→ **What the exercise asks**
Give back the records below verbatim, please, but without a single image.

(Saved data entries)
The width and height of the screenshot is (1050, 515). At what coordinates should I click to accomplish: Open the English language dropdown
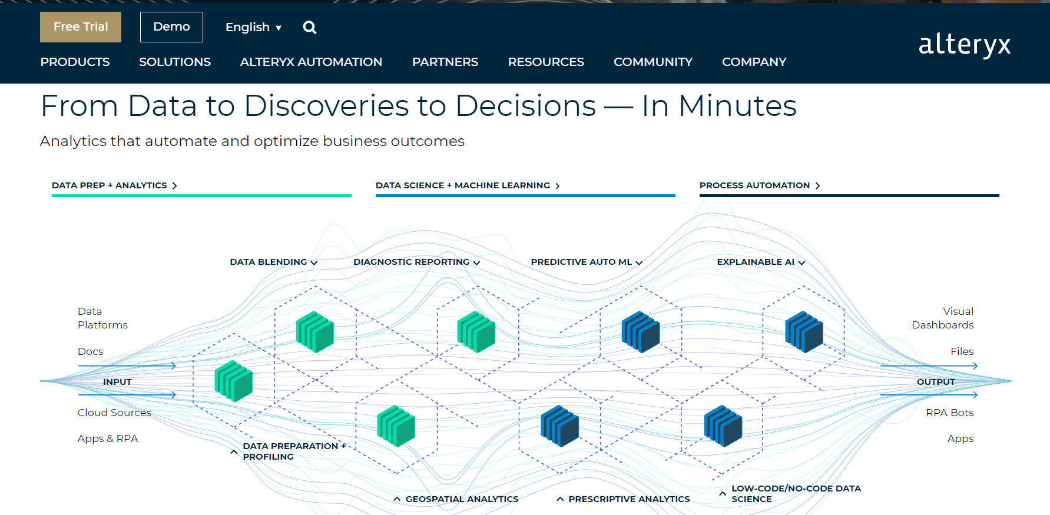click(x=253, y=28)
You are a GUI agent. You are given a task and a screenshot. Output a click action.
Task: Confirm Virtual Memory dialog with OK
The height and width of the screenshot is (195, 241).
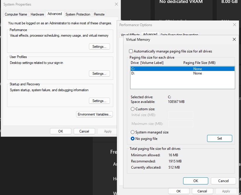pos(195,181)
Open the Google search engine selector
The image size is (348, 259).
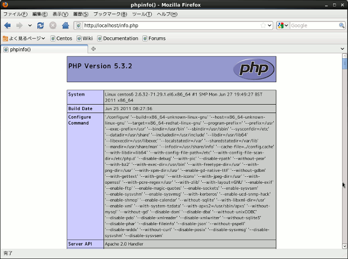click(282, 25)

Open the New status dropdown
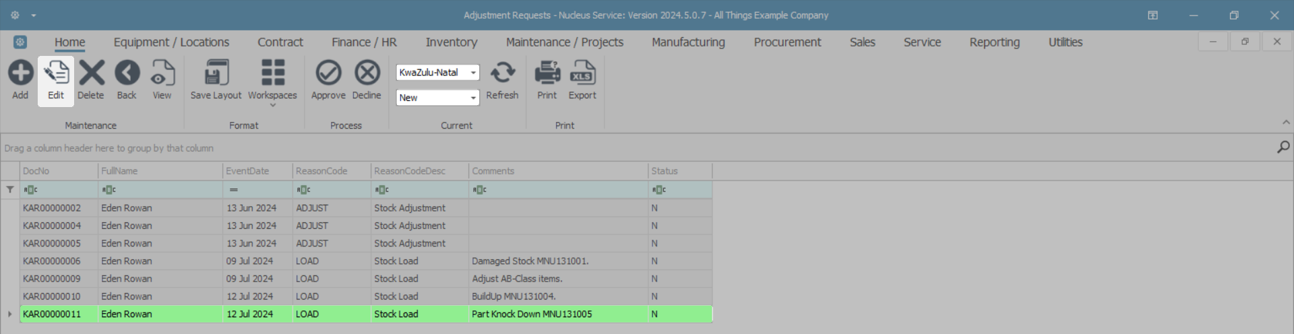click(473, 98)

→ **Written response**
The width and height of the screenshot is (1050, 515). At what coordinates should I click to accomplish: Open the English language dropdown
click(x=253, y=28)
You are a GUI agent. You are given a task and a screenshot. Output a click action.
Task: Confirm Virtual Memory dialog with OK
The height and width of the screenshot is (195, 241).
pos(195,181)
Open the Google search engine selector
The image size is (348, 259).
click(282, 25)

Open the New status dropdown
click(473, 98)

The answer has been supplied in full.